Records from the dataset:
□ □ □
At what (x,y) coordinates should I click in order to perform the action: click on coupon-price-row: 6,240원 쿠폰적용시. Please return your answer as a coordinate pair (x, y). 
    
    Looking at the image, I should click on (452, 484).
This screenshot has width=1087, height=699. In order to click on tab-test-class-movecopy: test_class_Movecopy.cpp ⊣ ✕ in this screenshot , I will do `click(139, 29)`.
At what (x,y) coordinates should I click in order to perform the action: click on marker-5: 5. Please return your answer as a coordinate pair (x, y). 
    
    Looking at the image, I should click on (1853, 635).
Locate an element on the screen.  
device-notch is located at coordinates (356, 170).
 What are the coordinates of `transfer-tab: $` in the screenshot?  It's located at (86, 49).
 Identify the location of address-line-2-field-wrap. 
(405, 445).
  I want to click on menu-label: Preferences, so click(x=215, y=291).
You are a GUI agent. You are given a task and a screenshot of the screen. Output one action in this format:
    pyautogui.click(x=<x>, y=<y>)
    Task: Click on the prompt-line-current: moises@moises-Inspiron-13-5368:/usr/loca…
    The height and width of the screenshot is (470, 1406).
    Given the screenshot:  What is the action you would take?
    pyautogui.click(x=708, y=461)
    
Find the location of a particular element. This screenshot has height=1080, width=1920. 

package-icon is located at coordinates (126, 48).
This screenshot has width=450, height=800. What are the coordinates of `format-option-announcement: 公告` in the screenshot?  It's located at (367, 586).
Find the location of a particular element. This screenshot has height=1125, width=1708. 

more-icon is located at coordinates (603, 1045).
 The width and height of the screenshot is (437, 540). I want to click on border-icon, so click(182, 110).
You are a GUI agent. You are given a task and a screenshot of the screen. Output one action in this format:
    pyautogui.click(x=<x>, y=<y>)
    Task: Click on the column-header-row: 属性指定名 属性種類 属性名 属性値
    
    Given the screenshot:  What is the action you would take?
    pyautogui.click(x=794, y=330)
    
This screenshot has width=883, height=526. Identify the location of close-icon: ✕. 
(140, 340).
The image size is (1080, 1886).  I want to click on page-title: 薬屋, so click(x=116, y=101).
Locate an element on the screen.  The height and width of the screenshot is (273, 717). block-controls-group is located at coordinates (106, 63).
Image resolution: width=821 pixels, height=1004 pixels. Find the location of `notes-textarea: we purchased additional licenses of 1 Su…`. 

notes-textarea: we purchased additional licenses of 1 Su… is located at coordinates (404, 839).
□ □ □
List each line of the records above that contains the string "notes".

Image resolution: width=821 pixels, height=1004 pixels. Find the location of `notes-textarea: we purchased additional licenses of 1 Su…`. 
notes-textarea: we purchased additional licenses of 1 Su… is located at coordinates (404, 839).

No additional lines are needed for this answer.